● **PROBLEM REQUIREMENTS**:
Reproduce the lines beginning with the one that contains "Nachrichten (165, 169)" and ending with the one that contains "AWO Bundesverband e.V. (35, 261)", swapping "Zum Seitenanfang" for "Nach oben" and changing nothing else.
── EXERCISE MATERIALS ──
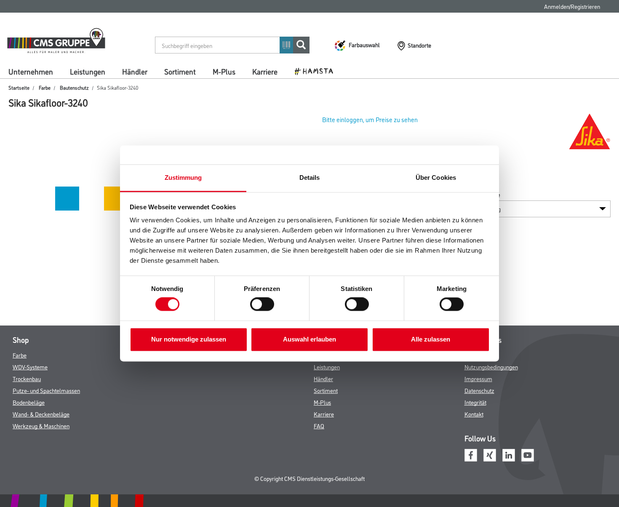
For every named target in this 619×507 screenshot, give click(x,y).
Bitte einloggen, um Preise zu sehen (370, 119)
───
── EXERCISE MATERIALS ──
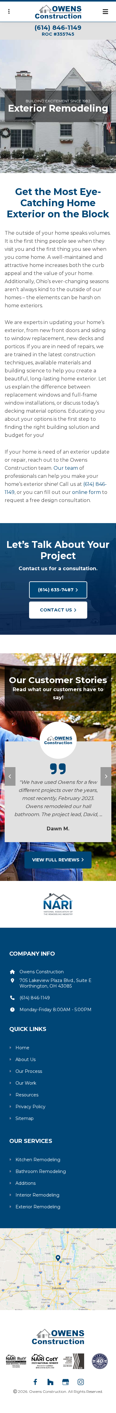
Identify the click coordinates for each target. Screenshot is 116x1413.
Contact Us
───
── EXERCISE MATERIALS ──
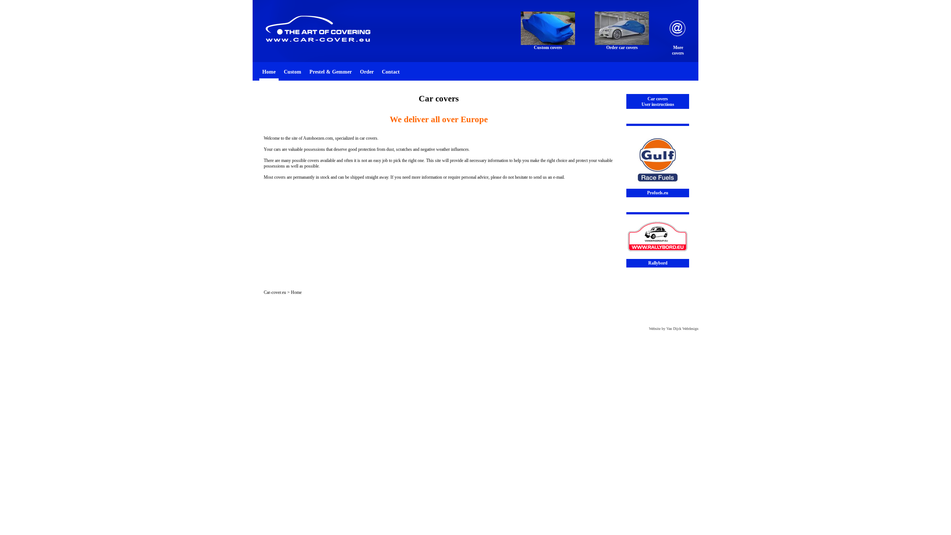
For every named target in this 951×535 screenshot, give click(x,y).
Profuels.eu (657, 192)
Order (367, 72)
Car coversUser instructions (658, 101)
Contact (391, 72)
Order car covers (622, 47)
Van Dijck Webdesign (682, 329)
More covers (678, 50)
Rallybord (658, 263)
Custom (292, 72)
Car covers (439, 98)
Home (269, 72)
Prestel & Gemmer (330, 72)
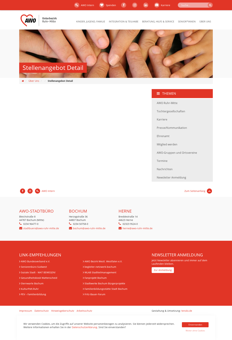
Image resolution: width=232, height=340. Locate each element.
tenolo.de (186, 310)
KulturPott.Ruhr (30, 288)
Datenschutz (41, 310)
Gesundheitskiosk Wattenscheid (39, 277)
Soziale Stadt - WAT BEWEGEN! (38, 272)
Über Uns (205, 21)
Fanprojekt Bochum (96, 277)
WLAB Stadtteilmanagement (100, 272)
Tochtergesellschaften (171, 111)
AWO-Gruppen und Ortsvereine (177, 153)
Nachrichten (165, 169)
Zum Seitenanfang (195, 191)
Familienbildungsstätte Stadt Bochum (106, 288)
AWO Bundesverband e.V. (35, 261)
───
● **RESULT**:
Nachrichten (165, 169)
Nach oben (195, 191)
Familienbildungsstätte Stadt Bochum (106, 288)
AWO Bundesverband e.V. (35, 261)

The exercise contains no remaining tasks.